This evening, I had to go to my friends’ farm in Essex to take care of their animals while they were out at an unexpected dinner party in Worcester:
Let the dogs in, feed them, and shut them in their kennel. Make sure the chicks in the basement incubator had fresh water. Give the horses hay. Shut the laying hens in their henhouse.
Piece of cake; piece of cake; piece of cake; piece of… Houston, we have a problem.
The chickens didn’t want to go in. Blessedly, they were in their coop, so I didn’t have to try to roust them out of the garden and herd them over to it, but they weren’t having any of this in through the chicken door and let the human drop the flap stuff. Hand gestures and verbal encouragement were disdainfully ignored.

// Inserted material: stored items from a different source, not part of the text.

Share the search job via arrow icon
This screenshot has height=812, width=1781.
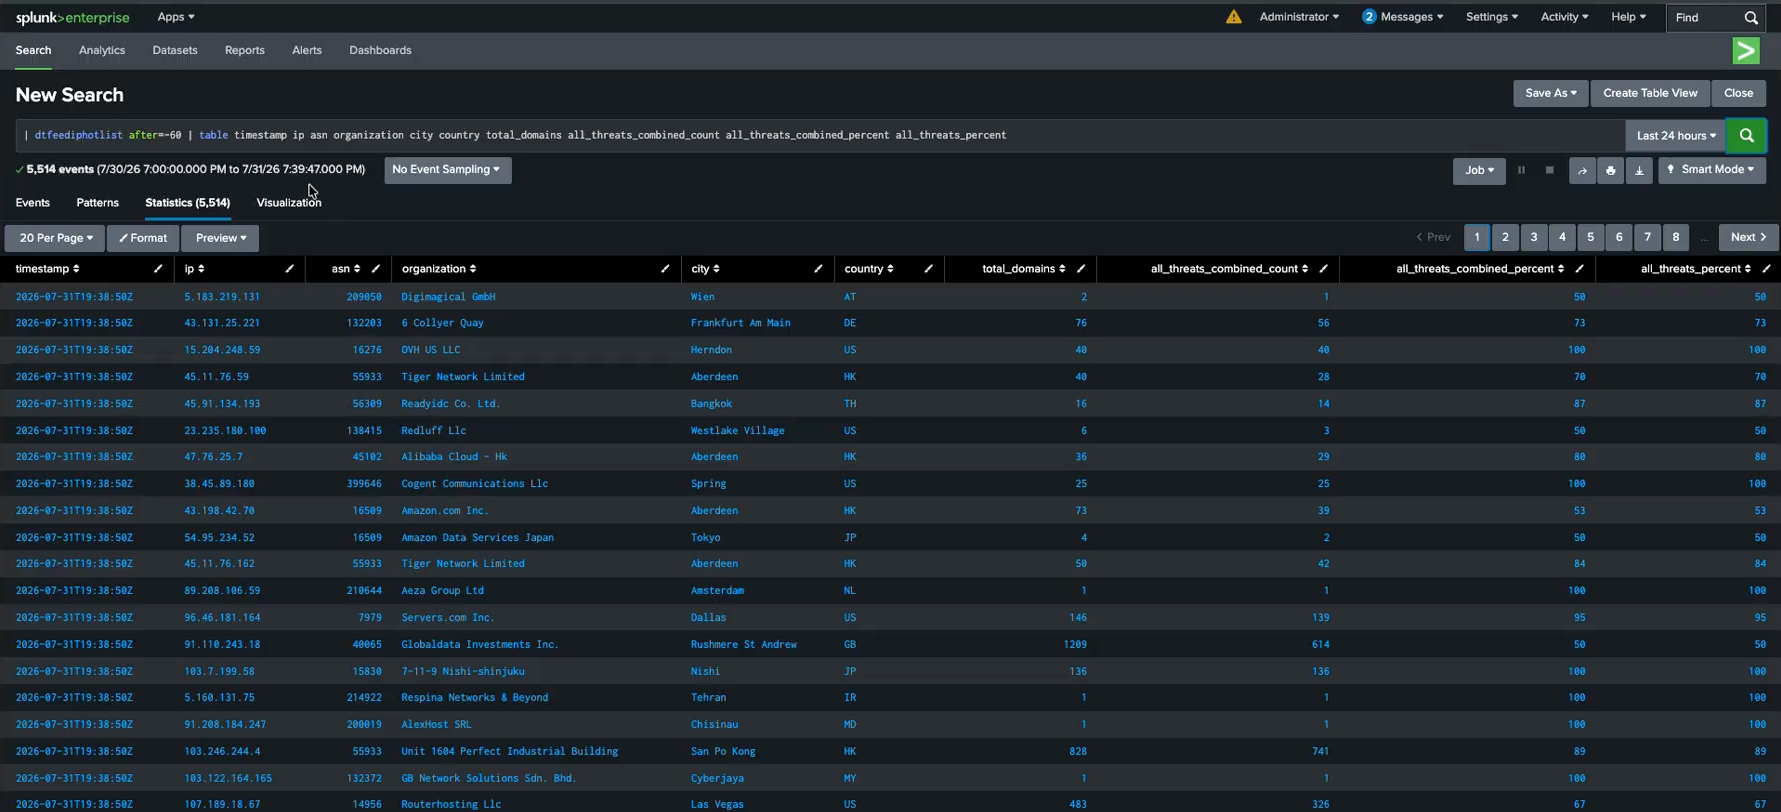(x=1582, y=170)
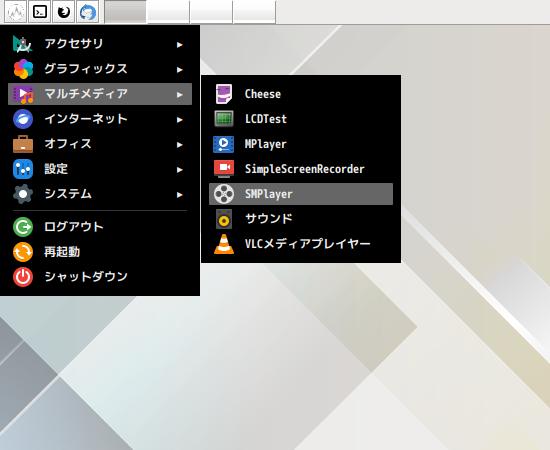Launch Firefox from the top panel icon
The width and height of the screenshot is (550, 450).
click(63, 12)
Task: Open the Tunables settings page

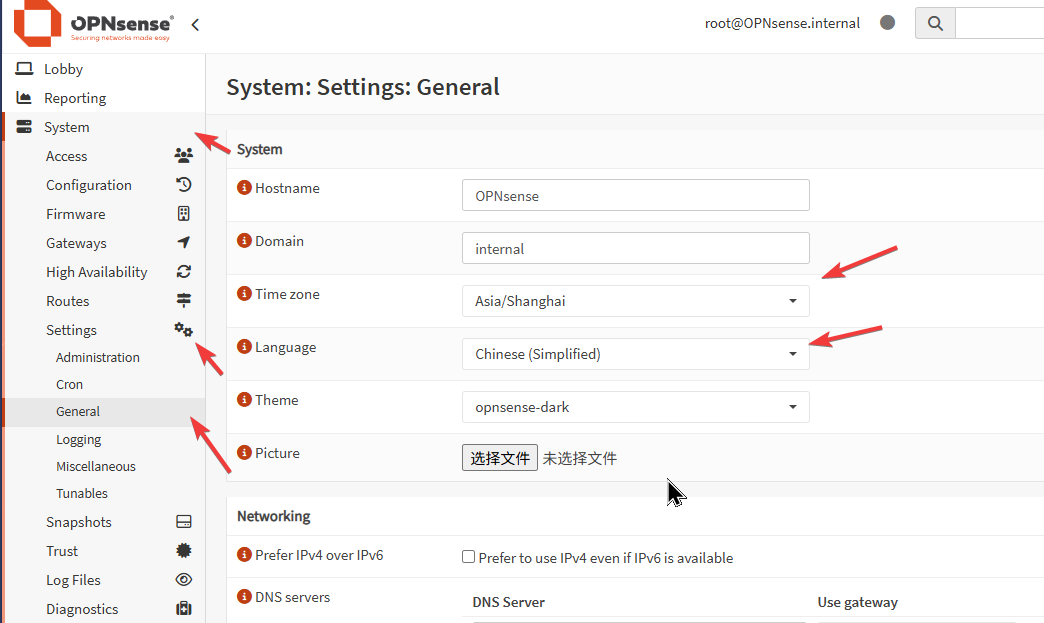Action: click(x=82, y=493)
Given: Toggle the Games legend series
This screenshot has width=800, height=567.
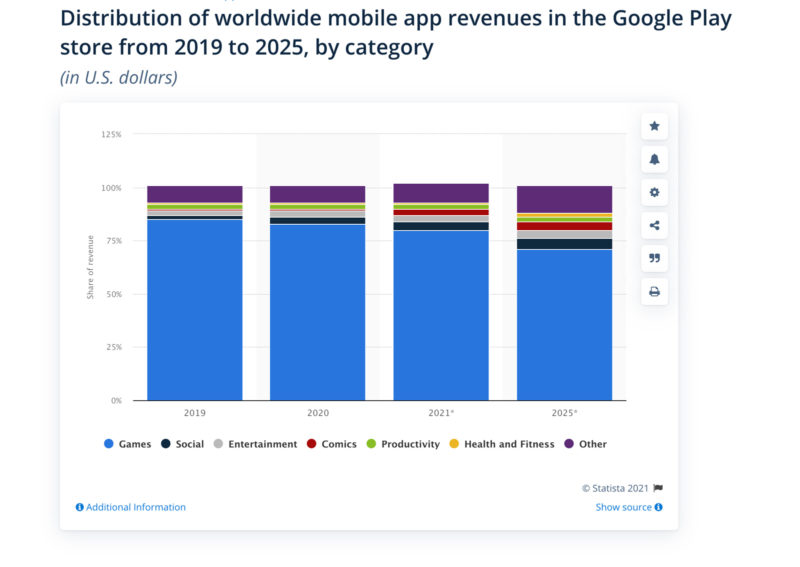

I went to the barn and got some of what my friends had said was guaranteed chicken lure: a handful of Wheat Chex. That got one of the three hens in, leaving two more milling about near and under their chicken door flap. There was no alternative: I had to go in and engage in hand-to-wing combat.
My entry into the coop sent the two rebels scuttling away, then circling back to defy the intruder. I shuffled my feet and, bent almost double, flapped my hands at the recalcitrant avians. That was enough to send the smaller hen inside, clucking indignantly.
The bigger chicken was made of sterner stuff. Even as her companion was retreating, she whirled about to face me in beady-eyed defiance, then charged, brandishing her menacing beak at me. I fended her off and tried to push her through the opening. She ducked away and lunged at me. I grabbed her around the wings and shoved her into the doorway. With a last outraged squawk, in she went, and finally I could unhook the flap and shut the bloody birds in for the night.
“Cage-Free Eggs” – no wonder they cost more.